Authentic  Happiness
by Rev. Christa Heiden Landon
delivered at First Unitarian Church of Des Moines
January 5, 2003

Before the American Revolution, the purpose of our social contracts was to secure life, liberty, and property.  American Dream was invented when Thomas Jefferson wrote the Declaration of Independence, redirecting us to build a society which would protect our natural and inalienable rights to life, liberty and the pursuit of happiness.

Contemporary consumer culture is focused on meeting our demand for anything that will serve our quest for happiness. Pharmacists – legal and recreational – try to sell it in pills. But merely stimulating a pleasure center in the brain, is artificial, and we know it, and it lacks the quality of meaning that is so central to authentic happiness. To make matters worse, we become readily habituated to physical pleasures: MORE sensation ceases to delight, and eventually the sensory mechanism becomes numb. In cases of addiction, one doesn't return to a neutral state after the excitement passes; rather you need more and more just to attain the neutral state, and desire becomes painful craving.

>From a commercial point of view, the customer loses interest in that 2nd or 3rd helping, Physical pleasures and needs are self-limiting. To keep you hooked as a customer, it's essential to engage your search for happiness in something that is addictive or otherwise unlimited.

So– like the evangelists – advertisers first have to convince you of your wretchedness and second that what they have to sell will make you happy. Then they have only to keep that carrot just out of reach so that you'll buy the next product.  Products abound promising cures for problems you hadn't known you had

Why don't we catch on?  Advertising tries to sell you not products, but meanings; buy this and you'll be popular, vigorous, and admired. Chew Mentos and YOU'LL be fresh and full of  life! Pepsi is for those who think young! There's something about an Aqua Velva man! But since the products don't deliver results we end up feeling still  more feel drab and tired and inferior to the airbrushed world presented to us by media. Naturally, this sets us up to be suckers for the next promise.  We find ourselves running on an ever faster treadmill of sensation and excitement – which leaves us a little more tired, disillusioned, and discouraged. Eventually, while the hucksters succeed in selling you the sense of dis-ease, they fail to sell you faith that indeed their product will cured you of it.

Addictive behavior, broken relationships, and collective ecological suicide all suggests that we as a people are no happier for our gadgets, our wealth, our pastimes or our even –if we dare to acknowledge it – our educations.

But if – as our Declaration of Independence implies – human societies ought to be organized to support the pursuit of happiness, let us, as a gathered community take a little time to reflect on how we might do it.

Some say that religion was invented when the first people asked themselves how they could be happier.

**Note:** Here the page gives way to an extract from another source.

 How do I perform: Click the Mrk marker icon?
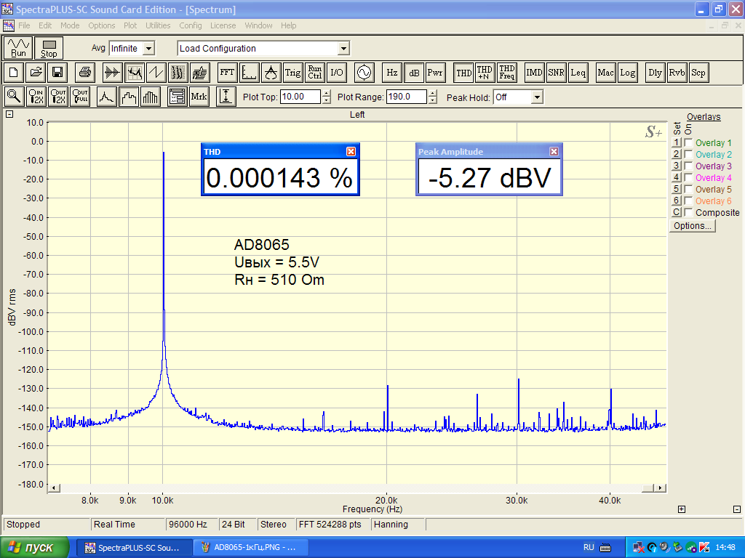point(199,97)
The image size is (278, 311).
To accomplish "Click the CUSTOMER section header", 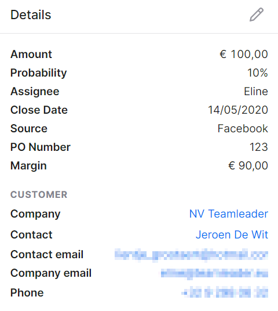I will [39, 194].
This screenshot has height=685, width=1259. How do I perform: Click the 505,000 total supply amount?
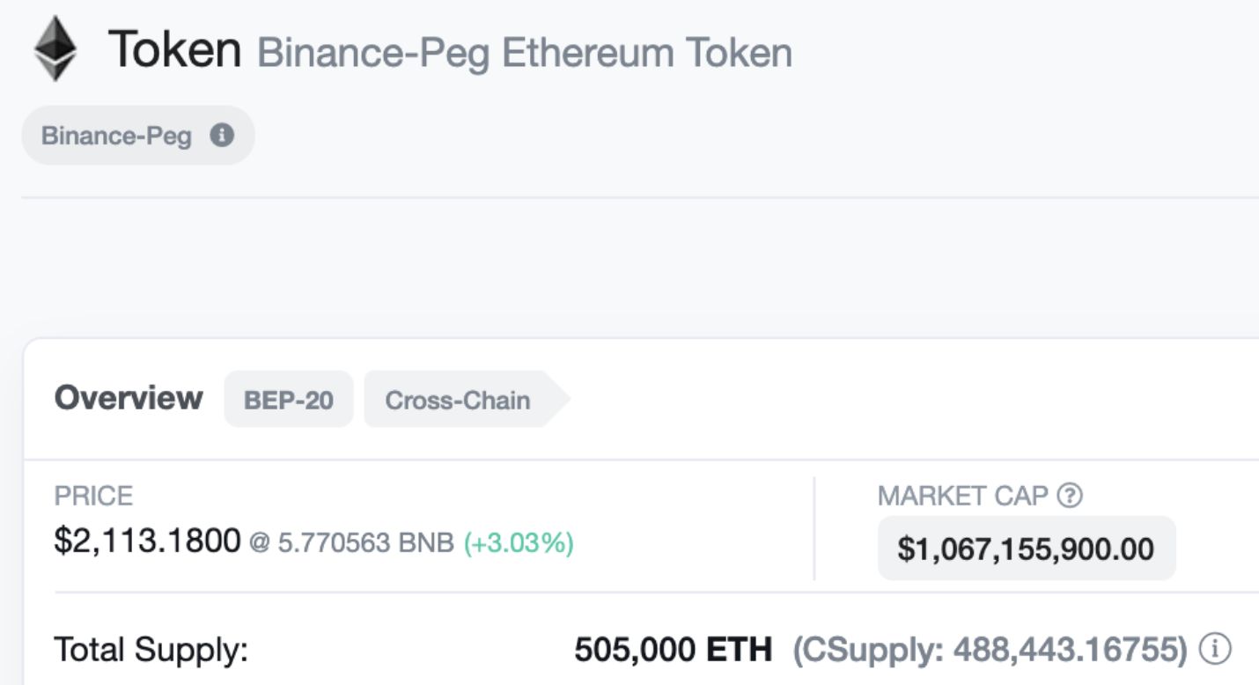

How well has that worked out?

Buddha's first principle was that life is suffering and the only escape is non-attachment. Especially since Augustine articulated the doctrine of Original Sin, Western Christianity has tended to teach that suffering is at least potentially good for you, and your deserved lot in life.

In the past, Christianity has tended to try to encourage virtue with threats of eternal punishment. After studying the scientific literature for decades, Dr. Seligman has concluded that "there is NOT a shred of evidence that strength and virtue are derived from negative motivation."

Some churches depend on the promise of a future paradise to draw their members; other religions focus on the pleasures of feeling superior to the infidels. The most modern religious trend is selling people the Gospel of Success & Prosperity. You'll find that today among Pentacostals, New Agers, and Fundamentalists alike. 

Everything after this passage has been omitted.